Evaluating Search-Based Software Microbenchmark Prioritization
Christoph Laaber, Tao Yue, Shaukat Ali
TL;DR
This study tackles performance regression in software microbenchmarks by comparing search-based prioritization against greedy baselines. It introduces three proxy objectives—Coverage (C), Coverage Overlap (CO), and historical Change (CH)—and evaluates both single- and multi-objective formulations using a large real-world Java dataset and rigorous statistical analysis. The results show that a simple greedy approach based solely on historical performance changes (GreedyCH) is often as effective or better than the more complex coverage-based search methods, with substantially lower overhead; the best multi-objective method (C-CO-CH) is only competitive with the strongest greedy baselines. These findings suggest that non-coverage-based techniques, particularly those exploiting historical change data, are more practical for microbenchmarks. The work provides practical guidance for practitioners and opens avenues for future research into alternative proxies for performance changes beyond code coverage.
Abstract
Ensuring that software performance does not degrade after a code change is paramount. A solution is to regularly execute software microbenchmarks, a performance testing technique similar to (functional) unit tests, which, however, often becomes infeasible due to extensive runtimes. To address that challenge, research has investigated regression testing techniques, such as test case prioritization (TCP), which reorder the execution within a microbenchmark suite to detect larger performance changes sooner.
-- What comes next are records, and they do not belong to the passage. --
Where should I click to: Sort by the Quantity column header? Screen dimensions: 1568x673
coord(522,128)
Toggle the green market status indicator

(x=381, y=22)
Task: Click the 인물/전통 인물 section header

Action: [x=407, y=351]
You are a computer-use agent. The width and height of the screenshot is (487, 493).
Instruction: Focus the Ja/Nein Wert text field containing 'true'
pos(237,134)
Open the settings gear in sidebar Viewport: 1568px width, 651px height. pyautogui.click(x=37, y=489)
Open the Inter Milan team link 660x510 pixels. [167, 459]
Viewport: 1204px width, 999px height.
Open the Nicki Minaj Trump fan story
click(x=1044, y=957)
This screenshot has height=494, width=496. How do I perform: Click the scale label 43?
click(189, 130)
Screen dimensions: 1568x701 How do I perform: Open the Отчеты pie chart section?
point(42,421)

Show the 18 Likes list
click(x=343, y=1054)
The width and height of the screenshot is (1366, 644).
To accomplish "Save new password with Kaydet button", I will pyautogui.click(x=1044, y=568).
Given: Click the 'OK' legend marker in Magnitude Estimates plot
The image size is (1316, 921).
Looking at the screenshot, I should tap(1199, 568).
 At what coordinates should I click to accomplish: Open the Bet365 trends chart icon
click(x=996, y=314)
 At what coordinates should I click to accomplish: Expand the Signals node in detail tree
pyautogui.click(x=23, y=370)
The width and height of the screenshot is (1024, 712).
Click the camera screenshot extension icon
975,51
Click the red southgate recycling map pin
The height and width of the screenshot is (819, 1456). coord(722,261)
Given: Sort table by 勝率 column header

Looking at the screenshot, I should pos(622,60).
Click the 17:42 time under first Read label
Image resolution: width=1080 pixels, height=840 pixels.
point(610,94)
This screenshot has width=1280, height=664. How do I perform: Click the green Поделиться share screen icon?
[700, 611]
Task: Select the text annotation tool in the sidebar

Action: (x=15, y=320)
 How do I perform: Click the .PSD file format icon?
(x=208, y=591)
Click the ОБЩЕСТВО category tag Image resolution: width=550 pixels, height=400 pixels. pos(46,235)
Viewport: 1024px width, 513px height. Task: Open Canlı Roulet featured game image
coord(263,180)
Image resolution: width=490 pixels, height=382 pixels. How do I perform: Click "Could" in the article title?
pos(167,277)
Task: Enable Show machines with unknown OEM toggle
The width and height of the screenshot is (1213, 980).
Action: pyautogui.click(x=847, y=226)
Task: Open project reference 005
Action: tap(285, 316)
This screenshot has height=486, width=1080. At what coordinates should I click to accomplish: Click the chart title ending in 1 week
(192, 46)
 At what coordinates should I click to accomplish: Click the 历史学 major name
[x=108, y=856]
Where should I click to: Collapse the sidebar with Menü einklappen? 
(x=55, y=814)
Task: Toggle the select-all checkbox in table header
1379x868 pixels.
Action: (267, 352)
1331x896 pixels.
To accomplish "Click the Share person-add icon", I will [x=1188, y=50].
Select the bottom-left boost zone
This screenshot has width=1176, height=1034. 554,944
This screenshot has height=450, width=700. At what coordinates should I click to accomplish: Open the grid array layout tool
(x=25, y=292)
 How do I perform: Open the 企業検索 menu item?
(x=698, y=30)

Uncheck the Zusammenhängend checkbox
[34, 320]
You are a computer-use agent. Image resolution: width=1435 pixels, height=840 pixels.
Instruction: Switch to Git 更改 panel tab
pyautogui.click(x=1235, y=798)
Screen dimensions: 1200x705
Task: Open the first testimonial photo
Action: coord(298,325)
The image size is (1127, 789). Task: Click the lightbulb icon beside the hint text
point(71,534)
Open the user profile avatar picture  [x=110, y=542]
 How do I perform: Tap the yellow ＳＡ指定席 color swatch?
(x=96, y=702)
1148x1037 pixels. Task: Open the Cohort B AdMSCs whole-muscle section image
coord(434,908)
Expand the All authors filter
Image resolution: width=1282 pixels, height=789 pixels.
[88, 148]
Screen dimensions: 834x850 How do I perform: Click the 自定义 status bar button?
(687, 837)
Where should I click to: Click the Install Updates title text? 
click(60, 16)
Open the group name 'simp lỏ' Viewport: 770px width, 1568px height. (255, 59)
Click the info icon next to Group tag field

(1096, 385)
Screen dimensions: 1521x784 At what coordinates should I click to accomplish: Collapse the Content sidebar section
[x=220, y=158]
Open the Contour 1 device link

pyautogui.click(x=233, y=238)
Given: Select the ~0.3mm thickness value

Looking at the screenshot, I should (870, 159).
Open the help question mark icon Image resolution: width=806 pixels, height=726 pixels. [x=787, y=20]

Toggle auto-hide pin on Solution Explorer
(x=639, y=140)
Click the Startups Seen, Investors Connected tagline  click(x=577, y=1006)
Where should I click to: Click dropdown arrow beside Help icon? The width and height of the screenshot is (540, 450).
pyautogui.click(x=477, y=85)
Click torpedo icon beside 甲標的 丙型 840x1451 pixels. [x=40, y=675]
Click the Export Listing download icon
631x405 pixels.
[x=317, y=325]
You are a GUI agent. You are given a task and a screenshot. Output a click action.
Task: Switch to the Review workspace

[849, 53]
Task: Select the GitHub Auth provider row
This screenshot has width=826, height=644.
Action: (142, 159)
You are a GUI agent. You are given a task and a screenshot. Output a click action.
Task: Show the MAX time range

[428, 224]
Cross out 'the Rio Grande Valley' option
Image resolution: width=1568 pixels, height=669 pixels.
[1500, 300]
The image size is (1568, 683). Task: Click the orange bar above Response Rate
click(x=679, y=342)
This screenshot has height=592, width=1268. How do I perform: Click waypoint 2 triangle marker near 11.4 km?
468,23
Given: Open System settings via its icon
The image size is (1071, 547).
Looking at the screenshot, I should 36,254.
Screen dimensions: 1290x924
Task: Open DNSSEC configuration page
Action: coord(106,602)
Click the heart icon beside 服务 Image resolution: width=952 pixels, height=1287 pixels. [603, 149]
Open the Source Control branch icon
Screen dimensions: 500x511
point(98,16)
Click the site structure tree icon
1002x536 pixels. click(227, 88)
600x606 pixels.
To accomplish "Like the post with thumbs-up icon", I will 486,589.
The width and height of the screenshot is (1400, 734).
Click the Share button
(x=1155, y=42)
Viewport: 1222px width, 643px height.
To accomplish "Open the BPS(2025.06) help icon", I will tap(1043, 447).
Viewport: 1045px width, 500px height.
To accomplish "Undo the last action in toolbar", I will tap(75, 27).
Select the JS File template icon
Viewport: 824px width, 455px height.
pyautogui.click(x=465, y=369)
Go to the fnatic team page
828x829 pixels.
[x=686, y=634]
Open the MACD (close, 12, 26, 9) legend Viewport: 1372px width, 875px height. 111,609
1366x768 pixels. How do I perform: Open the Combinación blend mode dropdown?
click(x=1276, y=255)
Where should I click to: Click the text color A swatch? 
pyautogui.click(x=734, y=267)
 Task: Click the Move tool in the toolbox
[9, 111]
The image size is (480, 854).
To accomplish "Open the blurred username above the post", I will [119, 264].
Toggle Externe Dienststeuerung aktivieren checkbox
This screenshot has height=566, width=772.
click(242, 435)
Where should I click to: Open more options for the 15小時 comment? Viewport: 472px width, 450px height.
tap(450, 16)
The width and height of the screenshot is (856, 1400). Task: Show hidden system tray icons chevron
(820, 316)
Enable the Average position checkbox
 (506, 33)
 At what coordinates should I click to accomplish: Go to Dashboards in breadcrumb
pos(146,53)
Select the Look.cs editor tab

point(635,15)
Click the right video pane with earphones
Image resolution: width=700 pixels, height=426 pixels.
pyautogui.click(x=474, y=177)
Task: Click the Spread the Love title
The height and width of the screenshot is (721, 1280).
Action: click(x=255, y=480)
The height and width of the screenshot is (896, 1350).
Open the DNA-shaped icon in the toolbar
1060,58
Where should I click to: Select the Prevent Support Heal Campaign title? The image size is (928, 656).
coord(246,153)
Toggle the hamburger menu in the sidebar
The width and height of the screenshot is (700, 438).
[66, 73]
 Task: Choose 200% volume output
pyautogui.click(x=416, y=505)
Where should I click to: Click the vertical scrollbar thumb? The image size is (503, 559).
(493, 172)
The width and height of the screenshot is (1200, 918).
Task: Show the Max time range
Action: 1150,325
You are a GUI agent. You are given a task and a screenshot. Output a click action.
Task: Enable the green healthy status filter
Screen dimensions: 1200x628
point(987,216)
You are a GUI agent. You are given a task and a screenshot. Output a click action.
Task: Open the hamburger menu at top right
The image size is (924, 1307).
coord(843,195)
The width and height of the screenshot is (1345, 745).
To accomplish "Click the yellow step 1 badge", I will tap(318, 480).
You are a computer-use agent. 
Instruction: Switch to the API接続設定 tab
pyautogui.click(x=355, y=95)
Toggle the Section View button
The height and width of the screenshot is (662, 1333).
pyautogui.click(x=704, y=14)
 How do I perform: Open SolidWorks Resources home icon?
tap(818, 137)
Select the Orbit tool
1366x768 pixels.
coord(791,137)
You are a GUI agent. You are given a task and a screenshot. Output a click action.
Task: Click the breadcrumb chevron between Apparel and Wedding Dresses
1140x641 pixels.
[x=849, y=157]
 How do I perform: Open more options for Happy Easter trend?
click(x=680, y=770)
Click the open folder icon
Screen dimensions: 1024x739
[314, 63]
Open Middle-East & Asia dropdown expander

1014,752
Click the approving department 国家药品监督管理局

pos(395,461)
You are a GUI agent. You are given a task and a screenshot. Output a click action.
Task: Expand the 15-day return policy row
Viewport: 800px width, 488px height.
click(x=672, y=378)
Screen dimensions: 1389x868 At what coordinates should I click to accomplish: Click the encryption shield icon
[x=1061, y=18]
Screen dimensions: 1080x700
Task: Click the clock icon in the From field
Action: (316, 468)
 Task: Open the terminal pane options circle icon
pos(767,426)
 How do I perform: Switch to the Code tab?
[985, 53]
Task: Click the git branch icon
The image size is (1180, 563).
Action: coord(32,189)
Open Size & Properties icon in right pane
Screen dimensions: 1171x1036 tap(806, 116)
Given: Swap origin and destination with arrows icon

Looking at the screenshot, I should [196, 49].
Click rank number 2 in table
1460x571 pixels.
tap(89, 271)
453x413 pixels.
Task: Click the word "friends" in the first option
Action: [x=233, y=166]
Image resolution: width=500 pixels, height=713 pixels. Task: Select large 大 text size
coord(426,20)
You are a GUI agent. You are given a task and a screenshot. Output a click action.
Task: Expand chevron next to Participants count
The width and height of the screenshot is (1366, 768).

Such techniques are either designed for unit tests and perform sub-par on microbenchmarks or require complex performance models, drastically reducing their potential application. In this paper, we empirically evaluate single- and multi-objective search-based microbenchmark prioritization techniques to understand whether they are more effective and efficient than greedy, coverage-based techniques. For this, we devise three search objectives, i.e., coverage to maximize, coverage overlap to minimize, and historical performance change detection to maximize. We find that search algorithms (SAs) are only competitive with but do not outperform the best greedy, coverage-based baselines. However, a simple greedy technique utilizing solely the performance change history (without coverage information) is equally or more effective than the best coverage-based techniques while being considerably more efficient, with a runtime overhead of less than 1%. These results show that simple, non-coverage-based techniques are a better fit for microbenchmarks than complex coverage-based techniques.